De la passion pour demain

Publié le 2020-07-28 | Le Nouvelliste

Qu’il s’agisse d’un détail ou d’un fait important, ceux qui ont voix dans les médias traditionnels, ceux qui s’expriment sur les réseaux sociaux, qu’ils soient suivis ou à peine existants, interpellent, donnent conseils ou menacent un « Nous » qui infantilise et dédouane tout le monde.

Les averses du début de la semaine ont provoqué des inondations dont les images spectaculaires ont circulé sur les réseaux sociaux assortis de commentaires pointant un certain « Nous », inconnu au bataillon, qui n’a ni sexe, ni responsabilité connue, ni obligation, à se ressaisir afin d’éviter que notre pays disparaisse.

Il y a quelque chose de profondément troublant dans ces réflexions émises tout haut ou tout bas, avec sincérité, bonne foi, désespoir, face à ces images surréalistes et au constat que des années d’égosillements nous ont laissés aphones et toujours dans l’impossibilité de désigner un vainqueur au terme de plus de deux siècles de combats.

La préservation de soi est, sans conteste, une forme d’autodéfense contre la brutalité de la réalité. Il est bon, salutaire même, de prendre de la distance par rapport à ceux qui ont provoqué et profité de la déroute de notre pays. Mais, quand il manque des « parts de dons » de manière concrète, dans le panier collectif, pour changer le paradigme, cela se voit et se sent.

Il faut continuer à le faire savoir, quand on n’a jamais été protagoniste actif de la pagaille, revendiquer même son statut de victime, sans oublier cependant que le problème avec les discours victimaires, même quand ils sont justifiés, c’est qu’ils finissent par saouler. Les individus récriminent tellement qu’ils finissent par oublier ou ne même pas penser qu’il faut « faire masse » pour emprunter le titre d’un des poèmes de Georges Castera.

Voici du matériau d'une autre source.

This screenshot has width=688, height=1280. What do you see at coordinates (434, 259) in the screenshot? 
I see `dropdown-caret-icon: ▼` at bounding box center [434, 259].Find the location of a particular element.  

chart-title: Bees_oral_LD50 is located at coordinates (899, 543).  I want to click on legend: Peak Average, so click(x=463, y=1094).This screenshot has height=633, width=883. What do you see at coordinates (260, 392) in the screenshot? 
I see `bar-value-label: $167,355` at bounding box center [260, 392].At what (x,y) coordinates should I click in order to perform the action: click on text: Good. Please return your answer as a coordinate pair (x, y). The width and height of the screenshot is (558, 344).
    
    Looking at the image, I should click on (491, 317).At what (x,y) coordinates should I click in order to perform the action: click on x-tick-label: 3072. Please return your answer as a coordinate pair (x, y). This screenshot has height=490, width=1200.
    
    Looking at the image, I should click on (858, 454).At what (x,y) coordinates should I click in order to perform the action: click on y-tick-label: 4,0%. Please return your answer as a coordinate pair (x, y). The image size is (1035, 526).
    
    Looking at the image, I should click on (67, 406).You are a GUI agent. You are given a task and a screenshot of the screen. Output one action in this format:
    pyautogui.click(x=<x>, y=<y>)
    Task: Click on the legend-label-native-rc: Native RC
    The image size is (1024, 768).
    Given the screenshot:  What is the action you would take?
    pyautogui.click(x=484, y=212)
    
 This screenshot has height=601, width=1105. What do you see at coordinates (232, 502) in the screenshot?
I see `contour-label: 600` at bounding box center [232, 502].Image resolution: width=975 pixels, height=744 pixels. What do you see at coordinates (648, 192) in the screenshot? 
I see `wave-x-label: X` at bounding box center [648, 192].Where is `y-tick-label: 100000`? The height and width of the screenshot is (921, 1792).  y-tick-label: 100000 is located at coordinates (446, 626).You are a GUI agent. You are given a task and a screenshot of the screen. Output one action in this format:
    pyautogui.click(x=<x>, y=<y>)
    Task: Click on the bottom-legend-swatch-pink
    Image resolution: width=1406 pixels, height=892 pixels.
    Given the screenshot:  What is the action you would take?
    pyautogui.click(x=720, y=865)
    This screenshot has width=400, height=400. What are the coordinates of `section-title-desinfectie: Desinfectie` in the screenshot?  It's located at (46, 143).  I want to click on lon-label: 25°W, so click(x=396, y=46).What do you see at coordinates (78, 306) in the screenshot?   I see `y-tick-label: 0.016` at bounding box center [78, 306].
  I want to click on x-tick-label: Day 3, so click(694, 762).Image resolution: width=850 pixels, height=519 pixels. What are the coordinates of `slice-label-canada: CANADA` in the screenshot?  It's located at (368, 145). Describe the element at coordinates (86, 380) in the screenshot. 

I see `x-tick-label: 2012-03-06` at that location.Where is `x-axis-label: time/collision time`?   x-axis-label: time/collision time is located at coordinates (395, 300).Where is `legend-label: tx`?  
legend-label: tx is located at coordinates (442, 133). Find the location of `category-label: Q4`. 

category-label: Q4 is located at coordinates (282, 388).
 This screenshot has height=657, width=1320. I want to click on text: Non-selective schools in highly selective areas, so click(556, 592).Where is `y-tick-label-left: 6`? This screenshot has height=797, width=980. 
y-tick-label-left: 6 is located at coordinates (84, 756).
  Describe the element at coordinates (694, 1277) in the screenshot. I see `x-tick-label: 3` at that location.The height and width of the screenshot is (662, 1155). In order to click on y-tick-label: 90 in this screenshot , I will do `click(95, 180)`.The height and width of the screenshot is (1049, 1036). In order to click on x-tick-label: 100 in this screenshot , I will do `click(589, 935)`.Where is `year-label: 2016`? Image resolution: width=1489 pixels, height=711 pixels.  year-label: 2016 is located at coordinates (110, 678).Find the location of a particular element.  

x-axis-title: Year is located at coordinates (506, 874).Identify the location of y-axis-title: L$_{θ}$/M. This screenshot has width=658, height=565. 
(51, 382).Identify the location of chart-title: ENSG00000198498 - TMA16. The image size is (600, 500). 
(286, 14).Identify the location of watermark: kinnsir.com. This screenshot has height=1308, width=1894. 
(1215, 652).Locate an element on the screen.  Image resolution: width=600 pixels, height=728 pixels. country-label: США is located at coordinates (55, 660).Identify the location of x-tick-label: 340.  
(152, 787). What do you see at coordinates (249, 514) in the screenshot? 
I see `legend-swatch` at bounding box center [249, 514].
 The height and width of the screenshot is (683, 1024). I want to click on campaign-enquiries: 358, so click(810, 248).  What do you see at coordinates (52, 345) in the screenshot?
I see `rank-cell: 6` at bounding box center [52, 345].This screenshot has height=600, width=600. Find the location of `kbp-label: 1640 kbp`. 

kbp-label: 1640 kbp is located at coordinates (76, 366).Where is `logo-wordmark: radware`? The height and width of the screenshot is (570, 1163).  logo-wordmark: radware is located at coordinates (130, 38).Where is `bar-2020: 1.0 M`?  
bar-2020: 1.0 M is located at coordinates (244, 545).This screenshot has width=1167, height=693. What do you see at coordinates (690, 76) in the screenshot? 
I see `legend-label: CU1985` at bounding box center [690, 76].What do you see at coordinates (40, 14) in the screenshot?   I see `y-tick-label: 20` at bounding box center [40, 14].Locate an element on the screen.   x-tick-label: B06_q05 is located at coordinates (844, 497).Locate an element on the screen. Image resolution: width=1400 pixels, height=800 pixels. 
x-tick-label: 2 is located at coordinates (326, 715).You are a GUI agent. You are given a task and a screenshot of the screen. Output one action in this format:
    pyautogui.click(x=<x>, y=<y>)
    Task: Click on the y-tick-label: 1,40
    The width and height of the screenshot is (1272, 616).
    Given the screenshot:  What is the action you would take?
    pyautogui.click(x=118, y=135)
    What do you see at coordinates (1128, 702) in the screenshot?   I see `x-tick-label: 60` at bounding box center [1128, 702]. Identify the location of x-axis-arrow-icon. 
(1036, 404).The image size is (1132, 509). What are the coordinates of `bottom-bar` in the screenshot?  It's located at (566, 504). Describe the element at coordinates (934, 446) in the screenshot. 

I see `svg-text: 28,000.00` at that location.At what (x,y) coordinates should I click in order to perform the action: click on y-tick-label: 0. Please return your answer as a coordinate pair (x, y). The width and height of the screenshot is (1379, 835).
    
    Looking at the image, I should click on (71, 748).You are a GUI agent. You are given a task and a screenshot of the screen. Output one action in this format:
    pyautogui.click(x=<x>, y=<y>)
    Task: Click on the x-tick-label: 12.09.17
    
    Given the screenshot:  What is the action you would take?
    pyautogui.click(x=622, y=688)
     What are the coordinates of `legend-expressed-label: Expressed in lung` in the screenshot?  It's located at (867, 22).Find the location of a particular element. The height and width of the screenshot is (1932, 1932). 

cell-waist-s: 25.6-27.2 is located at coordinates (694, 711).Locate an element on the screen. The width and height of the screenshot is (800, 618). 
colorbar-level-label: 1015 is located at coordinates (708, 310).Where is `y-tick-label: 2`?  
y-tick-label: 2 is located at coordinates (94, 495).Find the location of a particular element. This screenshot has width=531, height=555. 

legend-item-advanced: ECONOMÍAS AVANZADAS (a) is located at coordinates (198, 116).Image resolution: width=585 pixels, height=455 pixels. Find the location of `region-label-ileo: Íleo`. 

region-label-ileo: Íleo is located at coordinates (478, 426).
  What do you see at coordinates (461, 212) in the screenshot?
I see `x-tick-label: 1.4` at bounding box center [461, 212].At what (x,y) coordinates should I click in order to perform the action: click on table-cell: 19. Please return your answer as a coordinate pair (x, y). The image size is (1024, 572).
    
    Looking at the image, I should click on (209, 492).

Le Constitution de 1987,  dans son fameux article 291, qui a d’ailleurs fait son succès à l’époque, dans ses mesures transitoires,  disposait que durant les 10 années qui suivront sa publication toute personne notoirement connue pour avoir été un artisan de la dictature, comptables des deniers publics durant les années de la dictature sur laquelle plane une présomption d’enrichissement illicite ou dénoncée par la clameur publique pour avoir pratiqué la torture sur les prisonniers politiques à l’occasion des arrestations et des enquêtes ou d'avoir commis des assassinats politiques ne pourra briguer aucune fonction publique. 10 ans paraissaient une période très longue alors pouvant suffire à changer les pratiques, moderniser les administrations et inclure la majorité dans les décisions politiques, notamment les élections, essentielles dans la pratique de la démocratie.

Les 10 ans se sont écoulés très vite, avec des turpitudes, des remises en question, des désistements ; nos institutions se sont effondrées une à une, elle ne se sont pas adaptées à la croissance démographique, on s’est menti et trompés sur tous les sujets et on a fini par perdre la mémoire à mesure des mésalliances, des mariages de raison, des catastrophes grandes et petites.

Les problèmes environnementaux évoqués plus haut, qui seront notre préoccupation majeure dans les années à venir, en disent long sur nos pratiques de vie et à quel point le territoire et ses habitants sont menacés.

Il faut plus que de la bonne volonté, plus qu’être spectateur intègre, pour être citoyen d’un pays, surtout pauvre, où il n’existe aucune politique publique. Se projeter malgré tout, imaginer la vie dans 10 ans, 50 ans après sa mort, se débrouiller pour construire quelque chose pour demain dans ses choix, ses dires, ses manières de vivre, d’occuper l’espace.

Les eaux qui emportent les dernières terres arables, partent aussi avec les constatations qui ne sont pas suivies d’actions. Avant les prochaines catastrophes, il faudra peut-être la formation d’associations, l’émergence d’écologistes passionnés qui se donneront corps et âme à notre communauté qui, malgré les temps difficiles, doit trouver les idées qui peuvent favoriser le développement durable.